“Kami harap masyarakat Siak bisa bekerja di perusahaan bapak. Kami minta kolaborasi nya. Saat ini mencapai 180 ribu jiwa masyarakat tergolong miskin di Siak, artinya ini punya dampak sosial. Saya khawatir jumlah penduduk bertambah, sementara penduduk lokal tetap menganggur, pasti nanti akan chaos,” tegasnya.
Dalam dialog tersebut, terungkap bahwa tantangan utama bukan kemauan perusahaan menerima tenaga kerja lokal, tetapi kesiapan dan kesesuaian kompetensi tenaga kerja itu sendiri.

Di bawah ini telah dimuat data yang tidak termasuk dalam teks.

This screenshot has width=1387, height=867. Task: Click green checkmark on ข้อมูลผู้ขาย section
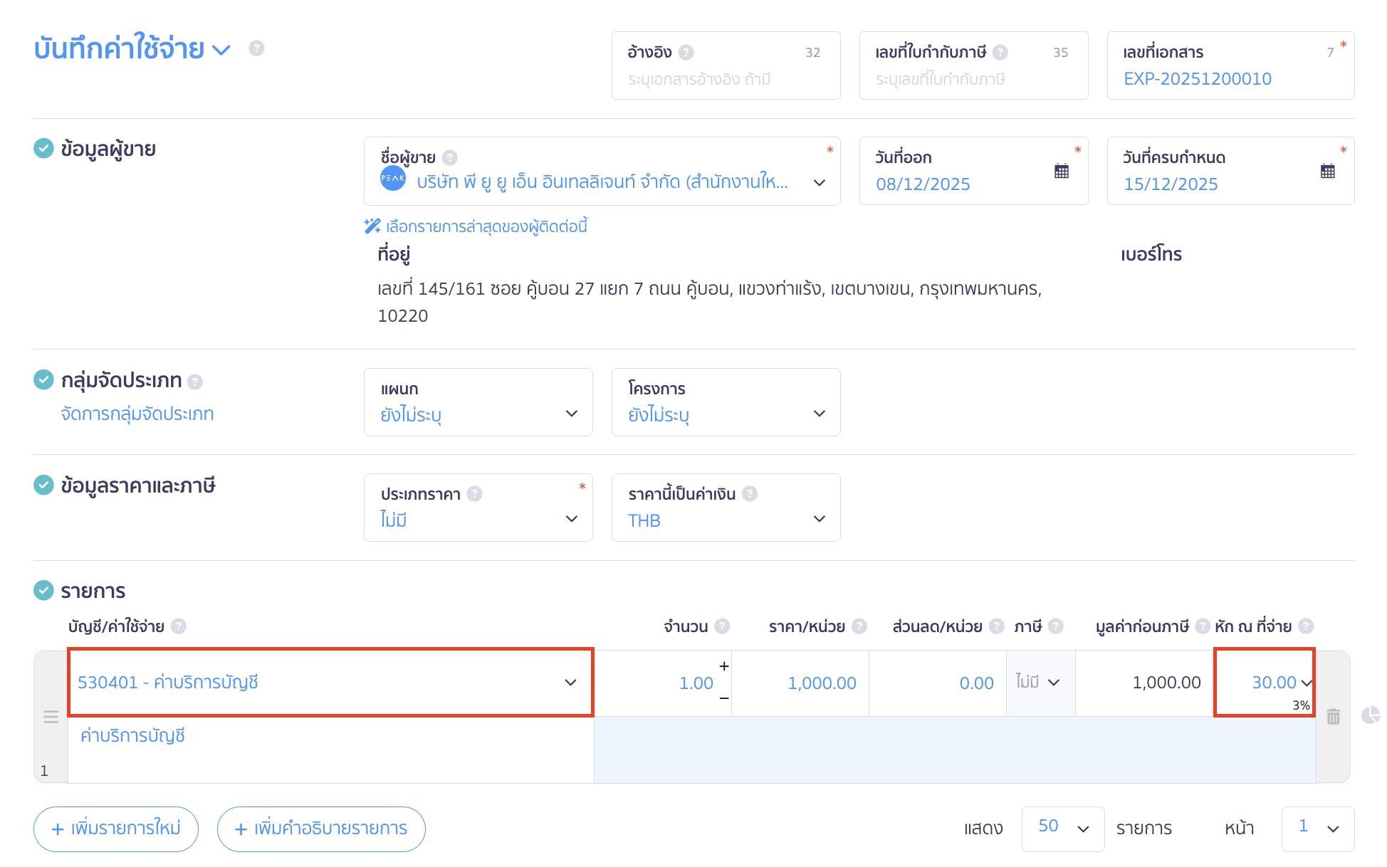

Untuk itu, Pemkab Siak berencana memfasilitasi job fair yang mempertemukan perusahaan dengan pencari kerja, sekaligus memetakan kebutuhan ril industri.
Bupati juga menekankan, seluruh proses rekrutmen ke depan harus berjalan transparan, melalui koordinasi dengan pemerintah kampung dan perangkat daerah terkait, agar tenaga kerja lokal benar-benar terserap.
Perwakilan Manajemen PT Sri Indrapura Sawit Lestari (SISL) M. Vaiz Rahman, menyatakan dukungan untuk menempatkan tenaga kerja lokal melalui rekrutmen berbasis desa dan penggantian karyawan yang berhenti dengan pekerja lokal yang memenuhi kualifikasi.
“Untuk tenaga kerja ini sudah ada bobotnya, jadi biasanya kami menunggu ada yang resign dulu baru digantikan. Nanti kami umumkan kerja sama dengan kepala desa atau kepala kampung,” ringkasnya.